Question: In what ways did you most identify with the Israelites’ experience? What can you learn from this passage about how or why you can trust in God to meet your needs? How is this story like an analogy for all of life?
Then the LORD said to Moses, “Behold, I am about to rain bread from heaven for you, and the people shall go out and gather a day’s portion every day, that I may test them, whether they will walk in my law or not. On the sixth day, when they prepare what they bring in, it will be twice as much as they gather daily.” So Moses and Aaron said to all the people of Israel, “At evening you shall know that it was the LORD who brought you out of the land of Egypt, and in the morning you shall see the glory of the LORD, because he has heard your grumbling against the LORD. For what are we, that you grumble against us?” And Moses said, “When the LORD gives you in the evening meat to eat and in the morning bread to the full, because the LORD has heard your grumbling that you grumble against him—what are we? Your grumbling is not against us but against the LORD.”
Then Moses said to Aaron, “Say to the whole congregation of the people of Israel, ‘Come near before the LORD, for he has heard your grumbling.’” And as soon as Aaron spoke to the whole congregation of the people of Israel, they looked toward the wilderness, and behold, the glory of the LORD appeared in the cloud. And the LORD said to Moses, “I have heard the grumbling of the people of Israel. Say to them, ‘At twilight you shall eat meat, and in the morning you shall be filled with bread. Then you shall know that I am the LORD your God.’”

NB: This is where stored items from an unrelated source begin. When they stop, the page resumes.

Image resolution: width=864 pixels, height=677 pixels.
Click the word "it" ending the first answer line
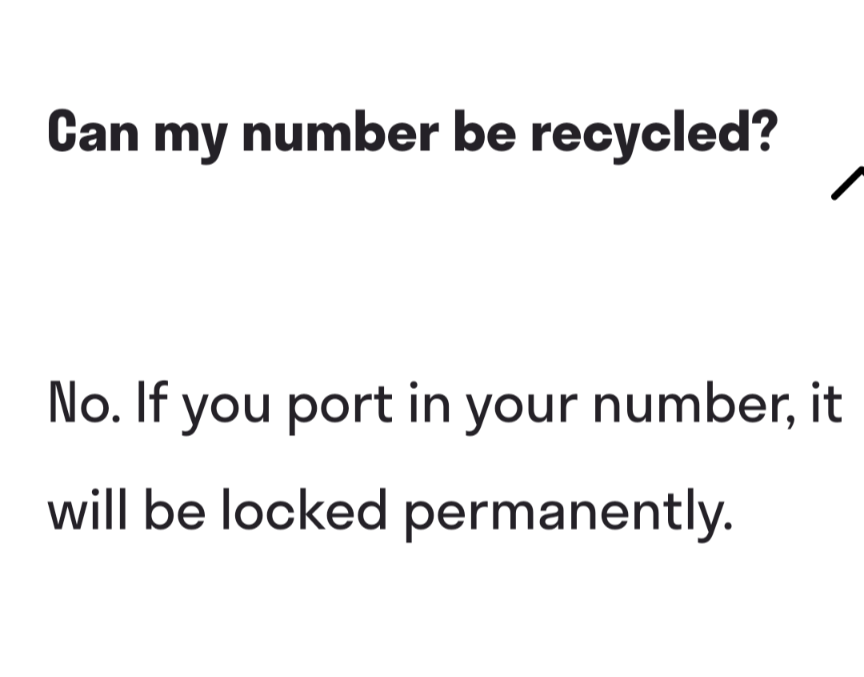tap(825, 406)

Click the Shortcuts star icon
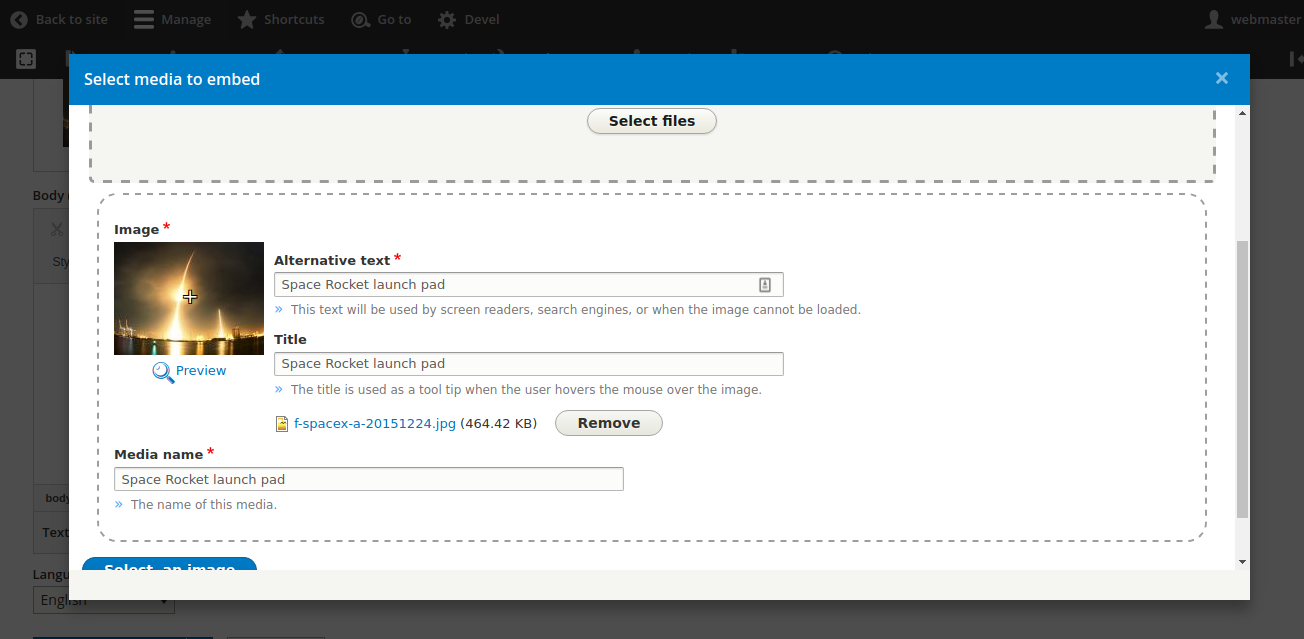pyautogui.click(x=245, y=19)
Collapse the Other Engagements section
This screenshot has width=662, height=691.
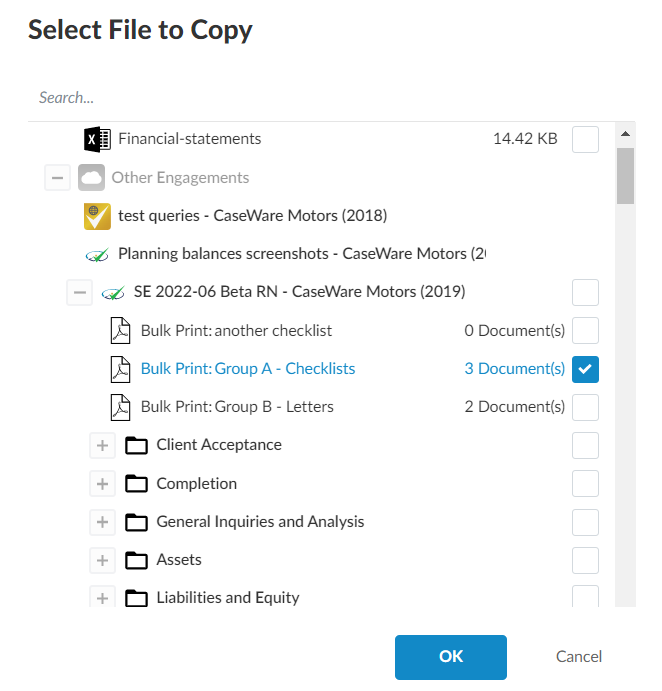58,178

In the evening quail came up and covered the camp, and in the morning dew lay around the camp. And when the dew had gone up, there was on the face of the wilderness a fine, flake-like thing, fine as frost on the ground. When the people of Israel saw it, they said to one another, “What is it?” For they did not know what it was. And Moses said to them, “It is the bread that the LORD has given you to eat. This is what the LORD has commanded: ‘Gather of it, each one of you, as much as he can eat. You shall each take an omer, according to the number of the persons that each of you has in his tent.’” And the people of Israel did so. They gathered, some more, some less. But when they measured it with an omer, whoever gathered much had nothing left over, and whoever gathered little had no lack. Each of them gathered as much as he could eat. And Moses said to them, “Let no one leave any of it over till the morning.” But they did not listen to Moses. Some left part of it till the morning, and it bred worms and stank. And Moses was angry with them. Morning by morning they gathered it, each as much as he could eat; but when the sun grew hot, it melted.
(Exodus 16:2-21 ESV)
We don’t know exactly what “the glory of the Lord” was that the Israelites saw in the morning, but it was a visible sign to them (perhaps like the cloud by day and the pillar of fire by night mentioned in Exodus 13). God wanted Israel to know that he was still there, that he was aware of their need, and that he was going to provide for them.

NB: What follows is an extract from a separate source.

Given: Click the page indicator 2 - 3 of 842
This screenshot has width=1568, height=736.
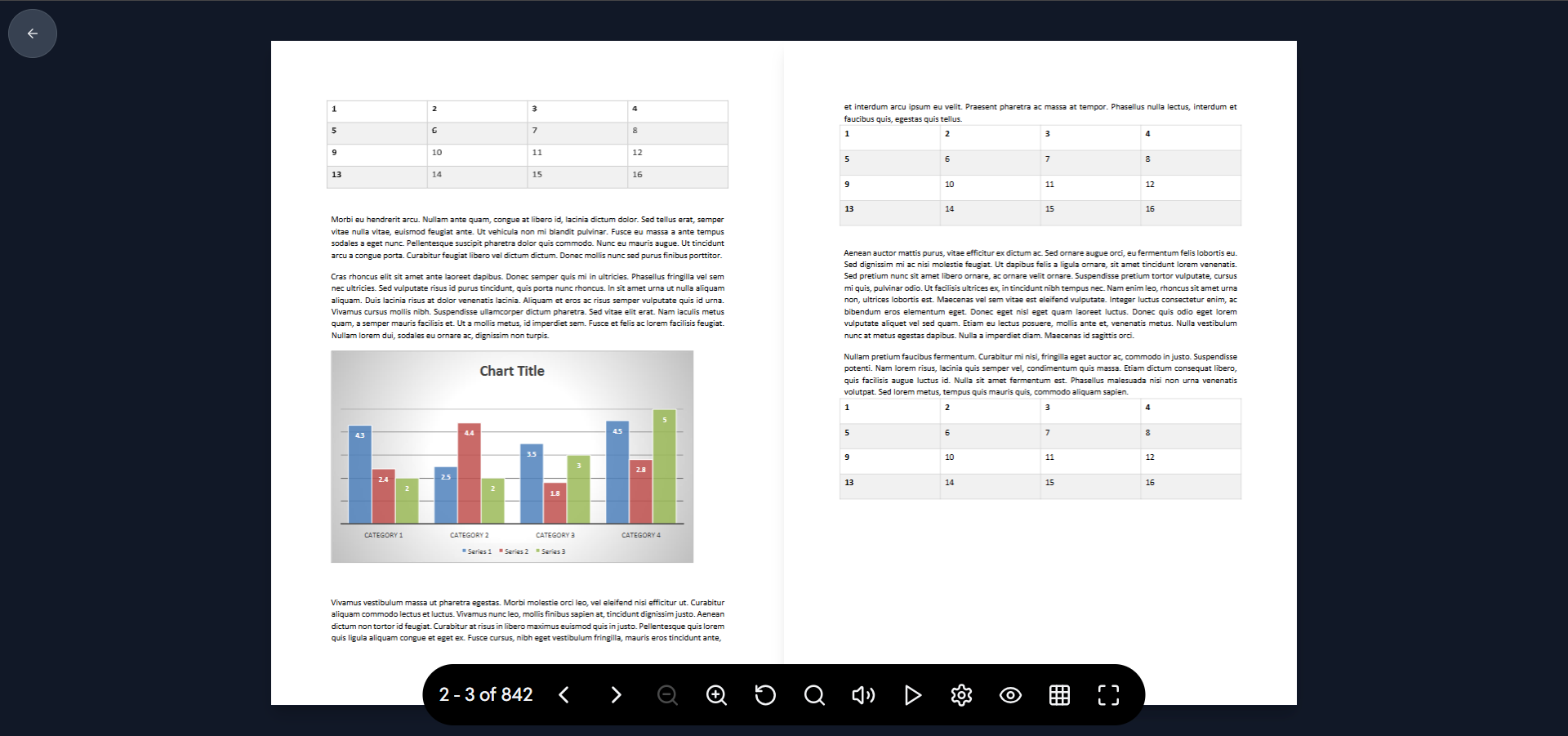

When the manna appeared the first morning, the Hebrews’ question “What is it?” apparently caught
on as its name because manna means “What is it?” Though some have suggested various possibilities for what manna was, nothing we know of today is a good match for the description given in Exodus 16:31: “It was white like coriander seed and tasted like wafers made with honey.”

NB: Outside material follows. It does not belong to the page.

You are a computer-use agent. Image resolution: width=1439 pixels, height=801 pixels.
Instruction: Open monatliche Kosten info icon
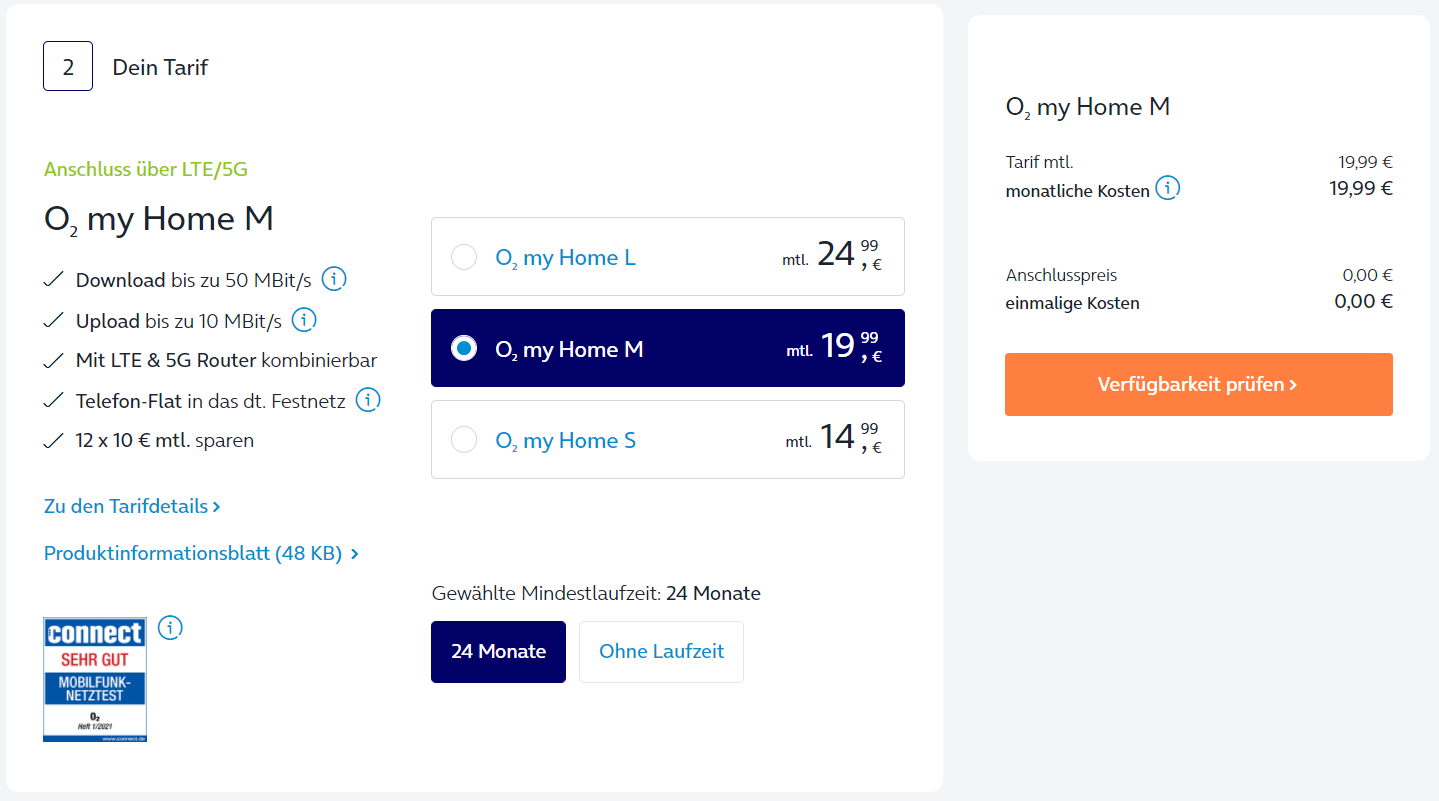(1168, 188)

Question: Why do you think the manna “reset” to the same amount for each person, and any extra melted each night? What would the Israelites have learned?
Challenge: Take a hard look at your home and your possessions. Are your closets bulging? Do you have just enough or too much? Begin to purge your home of things you don’t truly need. Be a blessing to others by giving away useful items to those in need.